→ THE EXERCISE
Rewrite the records below as a JSON list of strings, one string per line, leaving out blank lines.

++++ MATERIAL PROVIDED ++++

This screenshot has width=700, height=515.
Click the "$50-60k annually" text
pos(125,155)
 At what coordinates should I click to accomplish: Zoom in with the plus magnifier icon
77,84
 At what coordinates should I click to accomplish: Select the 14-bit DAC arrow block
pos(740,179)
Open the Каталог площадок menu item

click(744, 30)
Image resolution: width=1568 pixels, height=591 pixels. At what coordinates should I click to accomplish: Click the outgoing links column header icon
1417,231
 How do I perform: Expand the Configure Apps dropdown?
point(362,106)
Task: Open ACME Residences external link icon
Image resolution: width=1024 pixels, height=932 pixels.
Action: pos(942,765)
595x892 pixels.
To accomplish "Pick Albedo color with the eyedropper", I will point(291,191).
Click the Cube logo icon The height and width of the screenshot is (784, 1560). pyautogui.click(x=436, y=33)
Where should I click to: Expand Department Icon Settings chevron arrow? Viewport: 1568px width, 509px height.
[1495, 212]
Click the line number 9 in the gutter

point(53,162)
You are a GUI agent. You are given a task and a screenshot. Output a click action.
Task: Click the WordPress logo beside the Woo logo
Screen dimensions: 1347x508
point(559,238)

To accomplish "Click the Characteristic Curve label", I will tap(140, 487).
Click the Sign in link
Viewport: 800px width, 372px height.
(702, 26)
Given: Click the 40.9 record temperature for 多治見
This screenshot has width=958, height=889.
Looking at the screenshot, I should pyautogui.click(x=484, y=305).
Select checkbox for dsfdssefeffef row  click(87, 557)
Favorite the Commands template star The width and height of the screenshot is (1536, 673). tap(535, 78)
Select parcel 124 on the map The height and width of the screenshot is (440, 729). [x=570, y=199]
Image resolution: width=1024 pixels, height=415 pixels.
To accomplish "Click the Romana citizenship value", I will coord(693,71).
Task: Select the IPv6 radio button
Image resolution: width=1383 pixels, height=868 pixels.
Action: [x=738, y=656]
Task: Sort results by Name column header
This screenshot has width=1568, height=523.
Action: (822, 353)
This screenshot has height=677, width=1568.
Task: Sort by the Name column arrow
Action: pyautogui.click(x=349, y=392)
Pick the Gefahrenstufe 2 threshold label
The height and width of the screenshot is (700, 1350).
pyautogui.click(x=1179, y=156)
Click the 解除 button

++++

→ WRITTEN ANSWER
[
  "This screenshot has width=700, height=515.",
  "Click the \"$50-60k annually\" text",
  "pos(125,155)",
  " At what coordinates should I click to accomplish: Zoom in with the plus magnifier icon",
  "77,84",
  " At what coordinates should I click to accomplish: Select the 14-bit DAC arrow block",
  "pos(740,179)",
  "Open the Каталог площадок menu item",
  "click(744, 30)",
  "Image resolution: width=1568 pixels, height=591 pixels. At what coordinates should I click to accomplish: Click the outgoing links column header icon",
  "1417,231",
  " How do I perform: Expand the Configure Apps dropdown?",
  "point(362,106)",
  "Task: Open ACME Residences external link icon",
  "Image resolution: width=1024 pixels, height=932 pixels.",
  "Action: pos(942,765)",
  "595x892 pixels.",
  "To accomplish \"Pick Albedo color with the eyedropper\", I will point(291,191).",
  "Click the Cube logo icon The height and width of the screenshot is (784, 1560). pyautogui.click(x=436, y=33)",
  "Where should I click to: Expand Department Icon Settings chevron arrow? Viewport: 1568px width, 509px height.",
  "[1495, 212]",
  "Click the line number 9 in the gutter",
  "point(53,162)",
  "You are a GUI agent. You are given a task and a screenshot. Output a click action.",
  "Task: Click the WordPress logo beside the Woo logo",
  "Screen dimensions: 1347x508",
  "point(559,238)",
  "To accomplish \"Click the Characteristic Curve label\", I will tap(140, 487).",
  "Click the Sign in link",
  "Viewport: 800px width, 372px height.",
  "(702, 26)",
  "Given: Click the 40.9 record temperature for 多治見",
  "This screenshot has width=958, height=889.",
  "Looking at the screenshot, I should pyautogui.click(x=484, y=305).",
  "Select checkbox for dsfdssefeffef row  click(87, 557)",
  "Favorite the Commands template star The width and height of the screenshot is (1536, 673). tap(535, 78)",
  "Select parcel 124 on the map The height and width of the screenshot is (440, 729). [x=570, y=199]",
  "Image resolution: width=1024 pixels, height=415 pixels.",
  "To accomplish \"Click the Romana citizenship value\", I will coord(693,71).",
  "Task: Select the IPv6 radio button",
  "Image resolution: width=1383 pixels, height=868 pixels.",
  "Action: [x=738, y=656]",
  "Task: Sort results by Name column header",
  "This screenshot has width=1568, height=523.",
  "Action: (822, 353)",
  "This screenshot has height=677, width=1568.",
  "Task: Sort by the Name column arrow",
  "Action: pyautogui.click(x=349, y=392)",
  "Pick the Gefahrenstufe 2 threshold label",
  "The height and width of the screenshot is (700, 1350).",
  "pyautogui.click(x=1179, y=156)",
  "Click the 解除 button"
]